Instructions to follow
In the material below, find every line containing the string "menu" and return it.

Data under study
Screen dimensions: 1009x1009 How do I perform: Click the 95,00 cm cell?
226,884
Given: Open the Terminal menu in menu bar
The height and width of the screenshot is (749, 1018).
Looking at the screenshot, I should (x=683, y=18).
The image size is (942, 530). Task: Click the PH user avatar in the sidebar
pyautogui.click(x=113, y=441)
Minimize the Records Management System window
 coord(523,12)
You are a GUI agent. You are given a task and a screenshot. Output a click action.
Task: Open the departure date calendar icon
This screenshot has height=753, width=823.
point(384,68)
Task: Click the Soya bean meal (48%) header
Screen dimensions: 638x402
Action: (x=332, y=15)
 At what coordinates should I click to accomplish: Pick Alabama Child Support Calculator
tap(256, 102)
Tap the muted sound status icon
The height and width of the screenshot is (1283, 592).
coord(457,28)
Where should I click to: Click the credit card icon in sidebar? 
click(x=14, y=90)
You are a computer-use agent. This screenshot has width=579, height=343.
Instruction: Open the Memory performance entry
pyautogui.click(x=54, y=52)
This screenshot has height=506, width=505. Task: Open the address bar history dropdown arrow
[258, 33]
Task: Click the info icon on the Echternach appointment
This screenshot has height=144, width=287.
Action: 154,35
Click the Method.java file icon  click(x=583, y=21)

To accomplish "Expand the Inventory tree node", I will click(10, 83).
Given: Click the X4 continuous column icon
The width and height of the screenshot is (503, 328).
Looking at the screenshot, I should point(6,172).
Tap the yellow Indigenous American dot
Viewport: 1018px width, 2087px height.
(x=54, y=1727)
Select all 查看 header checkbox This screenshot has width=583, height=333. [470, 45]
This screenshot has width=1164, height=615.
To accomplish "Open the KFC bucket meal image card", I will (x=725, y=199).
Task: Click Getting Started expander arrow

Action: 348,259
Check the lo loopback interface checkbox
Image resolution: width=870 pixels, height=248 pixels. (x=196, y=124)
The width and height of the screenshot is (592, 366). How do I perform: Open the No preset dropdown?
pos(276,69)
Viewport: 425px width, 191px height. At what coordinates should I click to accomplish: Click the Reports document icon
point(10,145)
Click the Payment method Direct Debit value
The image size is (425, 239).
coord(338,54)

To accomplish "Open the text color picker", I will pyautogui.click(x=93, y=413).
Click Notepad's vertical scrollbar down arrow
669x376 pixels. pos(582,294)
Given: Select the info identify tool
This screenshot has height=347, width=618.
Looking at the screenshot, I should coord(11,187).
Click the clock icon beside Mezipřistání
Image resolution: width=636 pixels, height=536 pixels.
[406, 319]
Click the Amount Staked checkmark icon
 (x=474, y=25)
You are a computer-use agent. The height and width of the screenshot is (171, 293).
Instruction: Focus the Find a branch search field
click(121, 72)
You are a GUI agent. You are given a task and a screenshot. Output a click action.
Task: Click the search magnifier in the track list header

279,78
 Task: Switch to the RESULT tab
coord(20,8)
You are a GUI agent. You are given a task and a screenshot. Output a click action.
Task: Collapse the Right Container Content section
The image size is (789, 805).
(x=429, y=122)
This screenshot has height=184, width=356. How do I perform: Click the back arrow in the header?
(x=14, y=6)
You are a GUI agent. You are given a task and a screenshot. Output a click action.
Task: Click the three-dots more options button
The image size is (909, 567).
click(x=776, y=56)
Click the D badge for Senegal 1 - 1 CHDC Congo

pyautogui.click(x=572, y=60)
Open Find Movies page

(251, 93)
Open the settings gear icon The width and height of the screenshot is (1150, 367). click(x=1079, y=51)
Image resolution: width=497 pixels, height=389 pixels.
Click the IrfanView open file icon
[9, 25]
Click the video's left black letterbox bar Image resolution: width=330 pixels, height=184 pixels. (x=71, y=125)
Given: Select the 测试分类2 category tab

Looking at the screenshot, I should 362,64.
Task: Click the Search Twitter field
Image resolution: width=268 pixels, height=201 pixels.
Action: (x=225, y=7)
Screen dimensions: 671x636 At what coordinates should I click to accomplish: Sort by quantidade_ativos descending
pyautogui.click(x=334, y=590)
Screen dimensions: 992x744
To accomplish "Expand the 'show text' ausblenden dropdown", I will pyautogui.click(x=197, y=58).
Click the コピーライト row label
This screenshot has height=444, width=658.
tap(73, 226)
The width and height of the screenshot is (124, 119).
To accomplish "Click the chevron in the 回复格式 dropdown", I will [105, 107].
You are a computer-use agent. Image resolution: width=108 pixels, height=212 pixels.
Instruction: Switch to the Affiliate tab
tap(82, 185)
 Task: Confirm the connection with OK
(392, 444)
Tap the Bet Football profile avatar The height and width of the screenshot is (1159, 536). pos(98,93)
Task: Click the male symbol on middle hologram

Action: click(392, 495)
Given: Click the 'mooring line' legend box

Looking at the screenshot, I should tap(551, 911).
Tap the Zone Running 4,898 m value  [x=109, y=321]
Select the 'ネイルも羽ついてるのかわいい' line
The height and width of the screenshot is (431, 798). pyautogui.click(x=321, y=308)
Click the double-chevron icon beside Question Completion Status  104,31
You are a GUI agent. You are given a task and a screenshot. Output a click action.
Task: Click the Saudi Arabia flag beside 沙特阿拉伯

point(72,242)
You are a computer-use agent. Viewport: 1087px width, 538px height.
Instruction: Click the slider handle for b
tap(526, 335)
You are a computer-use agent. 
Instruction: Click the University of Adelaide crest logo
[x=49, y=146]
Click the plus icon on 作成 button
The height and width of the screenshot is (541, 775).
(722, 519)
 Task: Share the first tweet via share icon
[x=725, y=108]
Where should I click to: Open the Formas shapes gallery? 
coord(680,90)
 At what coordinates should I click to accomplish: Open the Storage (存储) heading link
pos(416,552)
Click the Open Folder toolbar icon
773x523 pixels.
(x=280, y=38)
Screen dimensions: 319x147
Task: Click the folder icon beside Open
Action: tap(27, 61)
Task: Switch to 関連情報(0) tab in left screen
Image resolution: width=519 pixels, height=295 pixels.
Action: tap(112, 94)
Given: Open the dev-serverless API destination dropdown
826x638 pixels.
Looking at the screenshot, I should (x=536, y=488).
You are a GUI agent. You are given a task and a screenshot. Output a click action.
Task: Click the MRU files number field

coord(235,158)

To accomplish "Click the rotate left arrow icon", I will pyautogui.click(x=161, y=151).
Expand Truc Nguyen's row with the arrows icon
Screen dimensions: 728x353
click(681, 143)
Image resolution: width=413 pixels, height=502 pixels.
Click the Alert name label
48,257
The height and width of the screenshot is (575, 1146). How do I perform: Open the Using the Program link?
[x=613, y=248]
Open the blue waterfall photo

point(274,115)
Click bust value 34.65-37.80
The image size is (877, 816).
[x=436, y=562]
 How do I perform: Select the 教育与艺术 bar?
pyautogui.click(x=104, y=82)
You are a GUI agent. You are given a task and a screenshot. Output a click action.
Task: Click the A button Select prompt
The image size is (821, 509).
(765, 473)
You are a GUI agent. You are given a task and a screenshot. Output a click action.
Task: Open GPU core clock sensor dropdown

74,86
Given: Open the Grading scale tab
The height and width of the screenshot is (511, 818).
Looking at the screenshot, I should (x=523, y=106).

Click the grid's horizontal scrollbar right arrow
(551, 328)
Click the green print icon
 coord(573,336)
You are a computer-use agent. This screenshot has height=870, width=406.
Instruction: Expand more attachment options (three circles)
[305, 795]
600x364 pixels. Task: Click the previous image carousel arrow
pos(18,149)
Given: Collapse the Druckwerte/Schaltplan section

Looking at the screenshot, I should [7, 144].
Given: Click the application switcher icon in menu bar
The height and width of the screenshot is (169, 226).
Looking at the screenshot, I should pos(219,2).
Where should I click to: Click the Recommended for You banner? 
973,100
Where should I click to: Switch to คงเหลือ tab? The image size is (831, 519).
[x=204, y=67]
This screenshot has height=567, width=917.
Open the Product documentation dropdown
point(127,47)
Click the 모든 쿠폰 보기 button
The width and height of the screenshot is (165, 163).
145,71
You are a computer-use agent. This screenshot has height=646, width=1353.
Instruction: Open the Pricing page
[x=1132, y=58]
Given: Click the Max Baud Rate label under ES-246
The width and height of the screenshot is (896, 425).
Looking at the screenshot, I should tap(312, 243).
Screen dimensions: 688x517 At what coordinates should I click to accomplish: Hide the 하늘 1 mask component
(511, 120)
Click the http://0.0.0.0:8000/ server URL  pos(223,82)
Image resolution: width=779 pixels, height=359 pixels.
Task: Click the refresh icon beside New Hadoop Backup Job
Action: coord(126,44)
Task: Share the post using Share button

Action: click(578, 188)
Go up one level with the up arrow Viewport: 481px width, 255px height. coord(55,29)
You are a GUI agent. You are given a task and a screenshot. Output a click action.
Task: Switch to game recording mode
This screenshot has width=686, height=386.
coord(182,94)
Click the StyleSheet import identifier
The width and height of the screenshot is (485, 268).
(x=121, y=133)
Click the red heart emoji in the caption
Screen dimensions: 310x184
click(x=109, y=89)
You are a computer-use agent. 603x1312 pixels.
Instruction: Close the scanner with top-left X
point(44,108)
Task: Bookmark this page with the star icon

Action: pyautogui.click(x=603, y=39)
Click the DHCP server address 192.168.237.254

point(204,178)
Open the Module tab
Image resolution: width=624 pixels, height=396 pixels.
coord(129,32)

Response for this exercise
Given: Open the Terminal menu in menu bar
Given: Click the application switcher icon in menu bar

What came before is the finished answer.